Answer of December 2010


Clinical History:

An 11 year old boy with good past health complained of abdominal pain after being kicked in the abdomen one week ago. Appetite was static; there was no vomiting, no abdominal distention and no anaemic symptoms. He sustained no other injuries. On physical examination he was afebrile and the abdomen was soft, with mild periumbilical tenderness. Blood tests including complete blood count and liver/renal function were all normal.

Dec 10 - Pic 1

      Axial CT of the abdomen (non contrast)

Dec 10 - Pic 2 Dec 10 - Pic 3

                                            Axial CT of the abdomen (post contrast)



Infected urachal cyst


The urachus is also known as the median umbilical ligament. It is a midline tubular structure that extends upward from the anterior dome of the bladder towards the umbilicus. It is a vestigial remnant the cloaca and the allantois. Urachal remnant diseases are twice as common in males as females and can be divided into congenital and acquired.

● **DATA SUPPLIED**:
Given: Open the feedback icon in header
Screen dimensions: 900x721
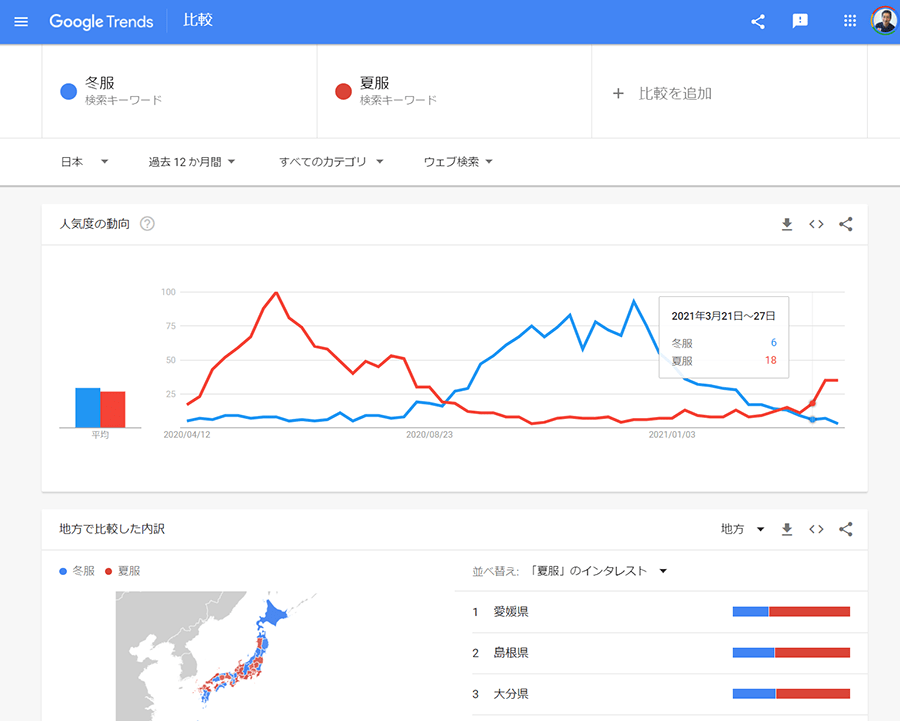Looking at the screenshot, I should coord(800,21).
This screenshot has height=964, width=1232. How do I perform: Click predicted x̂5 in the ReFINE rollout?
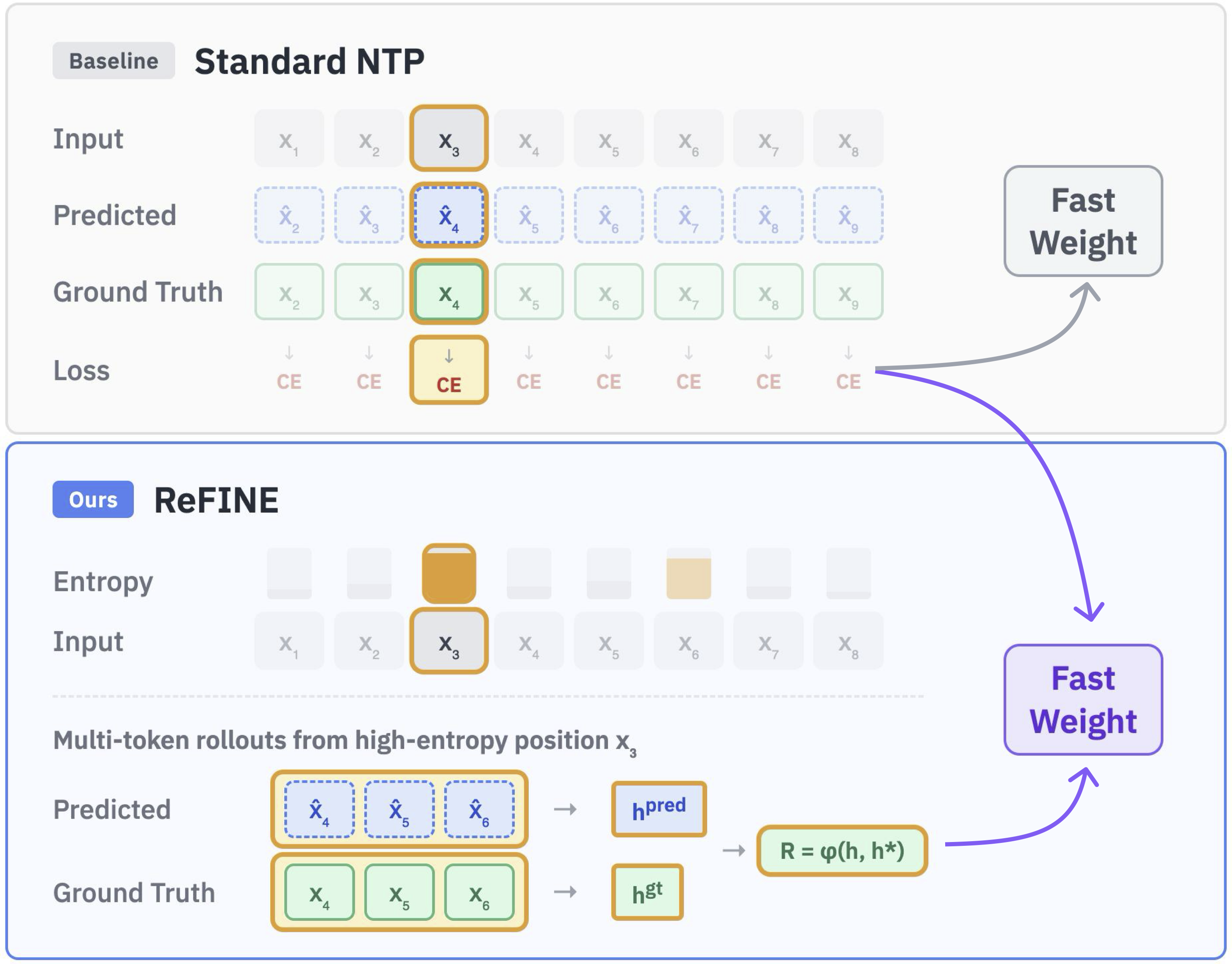pyautogui.click(x=399, y=810)
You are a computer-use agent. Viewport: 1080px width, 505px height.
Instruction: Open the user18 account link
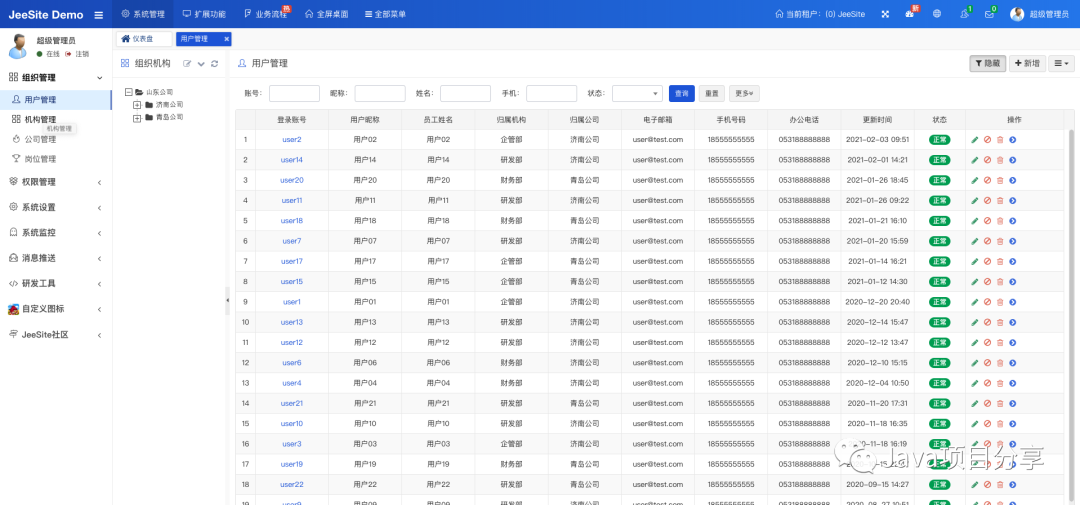point(291,221)
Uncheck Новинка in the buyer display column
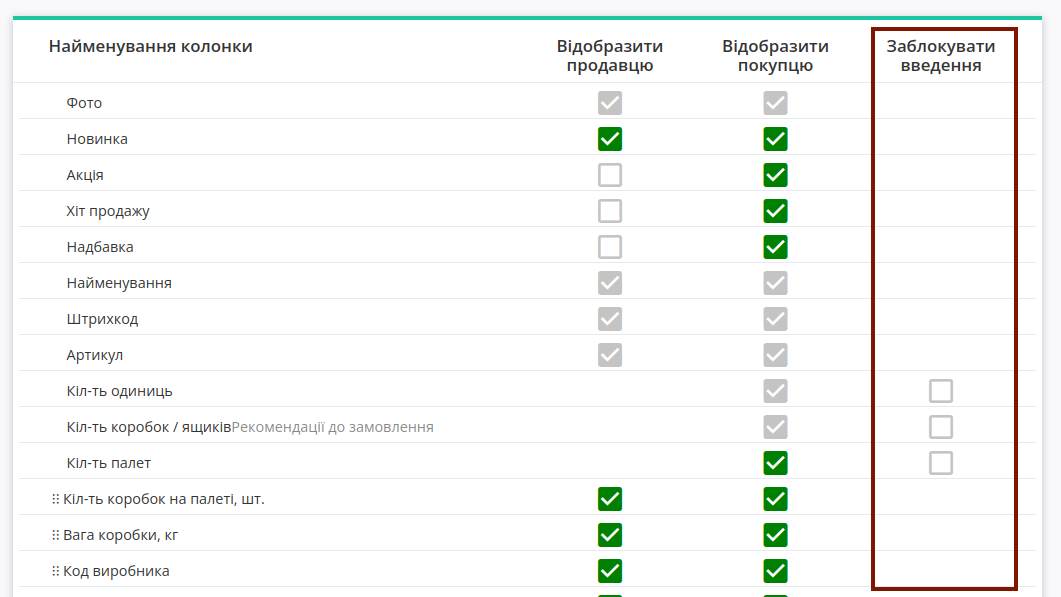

● **WHAT THIS EXERCISE ASKS**:
[1] In the case report on the infected urachal cyst, what other name is given for the urachus?
[2] From the case report on the infected urachal cyst, copy out everything from "Axial CT of the abdomen (non" down to "congenital and acquired.".
[3] Continue the case report on the infected urachal cyst, starting after its last sentence.

● **RESULTS OF THE TASKS**:
[1] The median umbilical ligament.

[2]
Axial CT of the abdomen (non contrast)

Dec 10 - Pic 2 Dec 10 - Pic 3

                                            Axial CT of the abdomen (post contrast)



Infected urachal cyst


The urachus is also known as the median umbilical ligament. It is a midline tubular structure that extends upward from the anterior dome of the bladder towards the umbilicus. It is a vestigial remnant the cloaca and the allantois. Urachal remnant diseases are twice as common in males as females and can be divided into congenital and acquired.

[3]
Congenital urachal anomalies are divided into four types: 1) patent urachus 2) umbilical-urachal sinus 3) vesical urachal diverticulum and 4) urachal cysts. Patent urachus accounts for around 50% of congenital urachal anomalies. It is a persistent communication between the bladder lumen and the umbilicus. In the neonatal period, these patients may present with urine leakage. In about a third of cases, this condition is associated with posterior urethral valves or urethral atresia. An umbilical-urachal sinus (15%) is a blind dilatation of the urachus at the umbilical end.  There can be a small opening into the umbilicus and can present with periodic discharge. It is usually associated with an infection of the urachal remnant. A vesical urachal diverticulum (3-5%) occurs when the vesical end of the urachus fails to close and the urachus communicates only with the bladder dome. These patients tend to be asymptomatic. Urachal cysts (30%) develop if the urachus closes at both the umbilicus and the bladder but remains patent in between. Its usually occurs in the lower one-third of the urachus. They become symptomatic when they enlarge or become infected.

Acquired urachal anomalies occur when the urachal remnant reopens in pathological conditions such as infection or tumor. The route of infection maybe lymphatic, hematogenous, or vesical. Infection could be from both gram-positive and gram-negative micro-organisms. Benign tumors include adenomas, fibromas, fibroadenomas or fibromyomas. Malignant tumors are usually adenocarcinomas in 90% of the cases.